> JOB
Copy the following rows exactly as they appear.

> DATA RECORDS
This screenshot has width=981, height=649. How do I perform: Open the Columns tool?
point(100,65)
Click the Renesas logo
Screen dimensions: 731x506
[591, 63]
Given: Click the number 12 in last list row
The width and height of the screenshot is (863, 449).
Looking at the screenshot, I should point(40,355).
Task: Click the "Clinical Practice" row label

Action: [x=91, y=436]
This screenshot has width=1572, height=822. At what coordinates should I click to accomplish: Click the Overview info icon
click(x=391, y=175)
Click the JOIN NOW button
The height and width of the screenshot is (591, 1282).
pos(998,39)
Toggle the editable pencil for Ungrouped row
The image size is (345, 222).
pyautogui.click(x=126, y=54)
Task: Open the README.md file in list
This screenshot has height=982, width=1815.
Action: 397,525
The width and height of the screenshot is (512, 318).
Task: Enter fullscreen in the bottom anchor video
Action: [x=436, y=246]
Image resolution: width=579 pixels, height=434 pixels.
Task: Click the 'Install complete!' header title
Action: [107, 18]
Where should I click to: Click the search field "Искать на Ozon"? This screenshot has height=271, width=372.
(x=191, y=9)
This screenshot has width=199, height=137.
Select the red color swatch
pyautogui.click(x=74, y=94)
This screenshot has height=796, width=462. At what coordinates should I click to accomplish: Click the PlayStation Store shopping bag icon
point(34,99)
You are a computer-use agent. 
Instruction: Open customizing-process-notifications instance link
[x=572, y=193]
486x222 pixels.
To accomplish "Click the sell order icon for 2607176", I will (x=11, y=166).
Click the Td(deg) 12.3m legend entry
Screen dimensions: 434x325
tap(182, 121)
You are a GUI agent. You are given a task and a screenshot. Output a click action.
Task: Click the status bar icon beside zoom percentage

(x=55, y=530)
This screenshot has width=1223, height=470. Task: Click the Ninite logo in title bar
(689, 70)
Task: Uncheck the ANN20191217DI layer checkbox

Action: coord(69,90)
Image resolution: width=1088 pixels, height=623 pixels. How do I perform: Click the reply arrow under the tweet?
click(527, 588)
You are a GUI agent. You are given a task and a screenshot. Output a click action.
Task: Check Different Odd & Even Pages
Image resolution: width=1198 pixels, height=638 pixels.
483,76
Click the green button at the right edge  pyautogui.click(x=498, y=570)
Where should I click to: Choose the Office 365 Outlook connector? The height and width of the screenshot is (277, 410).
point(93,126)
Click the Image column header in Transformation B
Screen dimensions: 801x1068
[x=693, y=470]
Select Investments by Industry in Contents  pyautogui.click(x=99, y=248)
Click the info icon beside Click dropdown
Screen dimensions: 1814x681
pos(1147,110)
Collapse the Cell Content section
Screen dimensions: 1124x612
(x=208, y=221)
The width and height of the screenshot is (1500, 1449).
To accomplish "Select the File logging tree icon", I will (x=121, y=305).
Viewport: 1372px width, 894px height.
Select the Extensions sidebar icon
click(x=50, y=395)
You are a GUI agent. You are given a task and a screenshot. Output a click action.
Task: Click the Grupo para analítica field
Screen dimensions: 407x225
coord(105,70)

> WRITTEN SOLUTION
This screenshot has width=981, height=649. How do I perform: Open the Columns tool?
point(100,65)
Click the Renesas logo
Screen dimensions: 731x506
[591, 63]
Given: Click the number 12 in last list row
The width and height of the screenshot is (863, 449).
Looking at the screenshot, I should point(40,355).
Task: Click the "Clinical Practice" row label

Action: [x=91, y=436]
This screenshot has width=1572, height=822. At what coordinates should I click to accomplish: Click the Overview info icon
click(x=391, y=175)
Click the JOIN NOW button
The height and width of the screenshot is (591, 1282).
pos(998,39)
Toggle the editable pencil for Ungrouped row
The image size is (345, 222).
pyautogui.click(x=126, y=54)
Task: Open the README.md file in list
This screenshot has height=982, width=1815.
Action: 397,525
The width and height of the screenshot is (512, 318).
Task: Enter fullscreen in the bottom anchor video
Action: [x=436, y=246]
Image resolution: width=579 pixels, height=434 pixels.
Task: Click the 'Install complete!' header title
Action: [107, 18]
Where should I click to: Click the search field "Искать на Ozon"? This screenshot has height=271, width=372.
(x=191, y=9)
This screenshot has width=199, height=137.
Select the red color swatch
pyautogui.click(x=74, y=94)
This screenshot has height=796, width=462. At what coordinates should I click to accomplish: Click the PlayStation Store shopping bag icon
point(34,99)
You are a computer-use agent. 
Instruction: Open customizing-process-notifications instance link
[x=572, y=193]
486x222 pixels.
To accomplish "Click the sell order icon for 2607176", I will (x=11, y=166).
Click the Td(deg) 12.3m legend entry
Screen dimensions: 434x325
tap(182, 121)
You are a GUI agent. You are given a task and a screenshot. Output a click action.
Task: Click the status bar icon beside zoom percentage

(x=55, y=530)
This screenshot has width=1223, height=470. Task: Click the Ninite logo in title bar
(689, 70)
Task: Uncheck the ANN20191217DI layer checkbox

Action: coord(69,90)
Image resolution: width=1088 pixels, height=623 pixels. How do I perform: Click the reply arrow under the tweet?
click(527, 588)
You are a GUI agent. You are given a task and a screenshot. Output a click action.
Task: Check Different Odd & Even Pages
Image resolution: width=1198 pixels, height=638 pixels.
483,76
Click the green button at the right edge  pyautogui.click(x=498, y=570)
Where should I click to: Choose the Office 365 Outlook connector? The height and width of the screenshot is (277, 410).
point(93,126)
Click the Image column header in Transformation B
Screen dimensions: 801x1068
[x=693, y=470]
Select Investments by Industry in Contents  pyautogui.click(x=99, y=248)
Click the info icon beside Click dropdown
Screen dimensions: 1814x681
pos(1147,110)
Collapse the Cell Content section
Screen dimensions: 1124x612
(x=208, y=221)
The width and height of the screenshot is (1500, 1449).
To accomplish "Select the File logging tree icon", I will (x=121, y=305).
Viewport: 1372px width, 894px height.
Select the Extensions sidebar icon
click(x=50, y=395)
You are a GUI agent. You are given a task and a screenshot. Output a click action.
Task: Click the Grupo para analítica field
Screen dimensions: 407x225
coord(105,70)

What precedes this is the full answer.